- [What is expected]: Make an exact copy of all the records.
════════════════
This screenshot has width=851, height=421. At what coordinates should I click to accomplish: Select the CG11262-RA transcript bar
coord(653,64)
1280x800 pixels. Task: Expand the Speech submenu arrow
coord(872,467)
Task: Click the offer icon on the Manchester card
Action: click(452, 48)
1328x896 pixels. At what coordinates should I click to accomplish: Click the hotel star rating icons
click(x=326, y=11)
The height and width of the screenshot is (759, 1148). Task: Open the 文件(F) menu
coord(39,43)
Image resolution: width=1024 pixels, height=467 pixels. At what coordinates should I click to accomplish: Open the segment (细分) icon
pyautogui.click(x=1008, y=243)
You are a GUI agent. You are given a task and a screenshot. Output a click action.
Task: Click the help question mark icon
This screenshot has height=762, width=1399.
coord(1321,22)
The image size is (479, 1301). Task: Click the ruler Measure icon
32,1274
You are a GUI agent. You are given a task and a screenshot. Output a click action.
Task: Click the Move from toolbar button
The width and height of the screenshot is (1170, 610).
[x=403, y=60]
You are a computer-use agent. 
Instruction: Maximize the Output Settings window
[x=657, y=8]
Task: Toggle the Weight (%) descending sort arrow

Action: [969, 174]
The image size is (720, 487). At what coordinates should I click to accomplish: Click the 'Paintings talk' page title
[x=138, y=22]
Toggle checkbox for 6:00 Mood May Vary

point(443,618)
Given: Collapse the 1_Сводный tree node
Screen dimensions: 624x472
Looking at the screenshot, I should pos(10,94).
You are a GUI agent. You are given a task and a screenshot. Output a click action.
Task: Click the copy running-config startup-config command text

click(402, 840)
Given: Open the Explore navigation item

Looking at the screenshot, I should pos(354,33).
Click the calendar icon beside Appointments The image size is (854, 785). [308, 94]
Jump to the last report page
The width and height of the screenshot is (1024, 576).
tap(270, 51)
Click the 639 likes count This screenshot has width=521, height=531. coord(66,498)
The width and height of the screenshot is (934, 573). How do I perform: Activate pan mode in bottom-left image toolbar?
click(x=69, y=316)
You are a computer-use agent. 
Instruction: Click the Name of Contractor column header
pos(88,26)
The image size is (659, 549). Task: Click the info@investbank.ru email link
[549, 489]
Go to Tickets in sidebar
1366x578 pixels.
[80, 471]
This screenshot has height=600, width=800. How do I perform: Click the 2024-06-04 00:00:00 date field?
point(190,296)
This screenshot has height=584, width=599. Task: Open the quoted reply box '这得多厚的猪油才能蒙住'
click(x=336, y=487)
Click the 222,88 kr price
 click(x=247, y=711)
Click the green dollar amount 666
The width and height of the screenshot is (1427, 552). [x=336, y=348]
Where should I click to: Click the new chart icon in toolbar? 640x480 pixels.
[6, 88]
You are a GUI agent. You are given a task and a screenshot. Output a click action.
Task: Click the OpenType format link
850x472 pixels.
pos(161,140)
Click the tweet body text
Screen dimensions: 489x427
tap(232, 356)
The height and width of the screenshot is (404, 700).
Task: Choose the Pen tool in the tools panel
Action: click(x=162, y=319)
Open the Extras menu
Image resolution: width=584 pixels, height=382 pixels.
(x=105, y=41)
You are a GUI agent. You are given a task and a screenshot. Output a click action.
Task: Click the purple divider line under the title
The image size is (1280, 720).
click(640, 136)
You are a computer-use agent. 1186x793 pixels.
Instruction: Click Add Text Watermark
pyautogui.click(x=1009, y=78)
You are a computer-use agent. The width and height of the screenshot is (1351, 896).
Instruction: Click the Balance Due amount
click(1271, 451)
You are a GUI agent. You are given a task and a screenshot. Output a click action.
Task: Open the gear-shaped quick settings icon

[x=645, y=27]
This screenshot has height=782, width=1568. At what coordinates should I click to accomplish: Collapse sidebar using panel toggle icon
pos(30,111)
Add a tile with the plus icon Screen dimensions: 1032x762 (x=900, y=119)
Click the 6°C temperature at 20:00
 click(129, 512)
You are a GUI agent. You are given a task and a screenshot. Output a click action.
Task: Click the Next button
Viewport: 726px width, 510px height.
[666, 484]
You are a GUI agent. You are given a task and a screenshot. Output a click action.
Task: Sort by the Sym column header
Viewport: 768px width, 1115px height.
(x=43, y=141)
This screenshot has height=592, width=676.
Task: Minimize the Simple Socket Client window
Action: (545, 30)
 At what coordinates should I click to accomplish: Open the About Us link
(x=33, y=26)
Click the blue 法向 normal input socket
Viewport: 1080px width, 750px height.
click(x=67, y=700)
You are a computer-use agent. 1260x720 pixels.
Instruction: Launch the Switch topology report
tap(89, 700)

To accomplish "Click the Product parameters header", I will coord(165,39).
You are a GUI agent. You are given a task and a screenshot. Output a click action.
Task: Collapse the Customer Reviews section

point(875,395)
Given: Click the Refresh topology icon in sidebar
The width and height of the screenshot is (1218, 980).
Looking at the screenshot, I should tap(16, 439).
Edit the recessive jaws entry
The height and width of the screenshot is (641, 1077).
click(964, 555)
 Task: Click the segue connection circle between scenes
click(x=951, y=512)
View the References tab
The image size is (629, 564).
════════════════
- [Finished task]:
This screenshot has width=851, height=421. At what coordinates should I click to accomplish: Select the CG11262-RA transcript bar
coord(653,64)
1280x800 pixels. Task: Expand the Speech submenu arrow
coord(872,467)
Task: Click the offer icon on the Manchester card
Action: click(452, 48)
1328x896 pixels. At what coordinates should I click to accomplish: Click the hotel star rating icons
click(x=326, y=11)
The height and width of the screenshot is (759, 1148). Task: Open the 文件(F) menu
coord(39,43)
Image resolution: width=1024 pixels, height=467 pixels. At what coordinates should I click to accomplish: Open the segment (细分) icon
pyautogui.click(x=1008, y=243)
You are a GUI agent. You are given a task and a screenshot. Output a click action.
Task: Click the help question mark icon
This screenshot has height=762, width=1399.
coord(1321,22)
The image size is (479, 1301). Task: Click the ruler Measure icon
32,1274
You are a GUI agent. You are given a task and a screenshot. Output a click action.
Task: Click the Move from toolbar button
The width and height of the screenshot is (1170, 610).
[x=403, y=60]
You are a computer-use agent. 
Instruction: Maximize the Output Settings window
[x=657, y=8]
Task: Toggle the Weight (%) descending sort arrow

Action: [969, 174]
The image size is (720, 487). At what coordinates should I click to accomplish: Click the 'Paintings talk' page title
[x=138, y=22]
Toggle checkbox for 6:00 Mood May Vary

point(443,618)
Given: Collapse the 1_Сводный tree node
Screen dimensions: 624x472
Looking at the screenshot, I should pos(10,94).
You are a GUI agent. You are given a task and a screenshot. Output a click action.
Task: Click the copy running-config startup-config command text

click(402, 840)
Given: Open the Explore navigation item

Looking at the screenshot, I should pos(354,33).
Click the calendar icon beside Appointments The image size is (854, 785). [308, 94]
Jump to the last report page
The width and height of the screenshot is (1024, 576).
tap(270, 51)
Click the 639 likes count This screenshot has width=521, height=531. coord(66,498)
The width and height of the screenshot is (934, 573). How do I perform: Activate pan mode in bottom-left image toolbar?
click(x=69, y=316)
You are a computer-use agent. 
Instruction: Click the Name of Contractor column header
pos(88,26)
The image size is (659, 549). Task: Click the info@investbank.ru email link
[549, 489]
Go to Tickets in sidebar
1366x578 pixels.
[80, 471]
This screenshot has height=600, width=800. How do I perform: Click the 2024-06-04 00:00:00 date field?
point(190,296)
This screenshot has height=584, width=599. Task: Open the quoted reply box '这得多厚的猪油才能蒙住'
click(x=336, y=487)
Click the 222,88 kr price
 click(x=247, y=711)
Click the green dollar amount 666
The width and height of the screenshot is (1427, 552). [x=336, y=348]
Where should I click to: Click the new chart icon in toolbar? 640x480 pixels.
[6, 88]
You are a GUI agent. You are given a task and a screenshot. Output a click action.
Task: Click the OpenType format link
850x472 pixels.
pos(161,140)
Click the tweet body text
Screen dimensions: 489x427
tap(232, 356)
The height and width of the screenshot is (404, 700).
Task: Choose the Pen tool in the tools panel
Action: click(x=162, y=319)
Open the Extras menu
Image resolution: width=584 pixels, height=382 pixels.
(x=105, y=41)
You are a GUI agent. You are given a task and a screenshot. Output a click action.
Task: Click the purple divider line under the title
The image size is (1280, 720).
click(640, 136)
You are a computer-use agent. 1186x793 pixels.
Instruction: Click Add Text Watermark
pyautogui.click(x=1009, y=78)
You are a computer-use agent. The width and height of the screenshot is (1351, 896).
Instruction: Click the Balance Due amount
click(1271, 451)
You are a GUI agent. You are given a task and a screenshot. Output a click action.
Task: Open the gear-shaped quick settings icon

[x=645, y=27]
This screenshot has height=782, width=1568. At what coordinates should I click to accomplish: Collapse sidebar using panel toggle icon
pos(30,111)
Add a tile with the plus icon Screen dimensions: 1032x762 (x=900, y=119)
Click the 6°C temperature at 20:00
 click(129, 512)
You are a GUI agent. You are given a task and a screenshot. Output a click action.
Task: Click the Next button
Viewport: 726px width, 510px height.
[666, 484]
You are a GUI agent. You are given a task and a screenshot. Output a click action.
Task: Sort by the Sym column header
Viewport: 768px width, 1115px height.
(x=43, y=141)
This screenshot has height=592, width=676.
Task: Minimize the Simple Socket Client window
Action: (545, 30)
 At what coordinates should I click to accomplish: Open the About Us link
(x=33, y=26)
Click the blue 法向 normal input socket
Viewport: 1080px width, 750px height.
click(x=67, y=700)
You are a computer-use agent. 1260x720 pixels.
Instruction: Launch the Switch topology report
tap(89, 700)

To accomplish "Click the Product parameters header", I will coord(165,39).
You are a GUI agent. You are given a task and a screenshot. Output a click action.
Task: Collapse the Customer Reviews section

point(875,395)
Given: Click the Refresh topology icon in sidebar
The width and height of the screenshot is (1218, 980).
Looking at the screenshot, I should tap(16, 439).
Edit the recessive jaws entry
The height and width of the screenshot is (641, 1077).
click(964, 555)
 Task: Click the segue connection circle between scenes
click(x=951, y=512)
View the References tab
The image size is (629, 564).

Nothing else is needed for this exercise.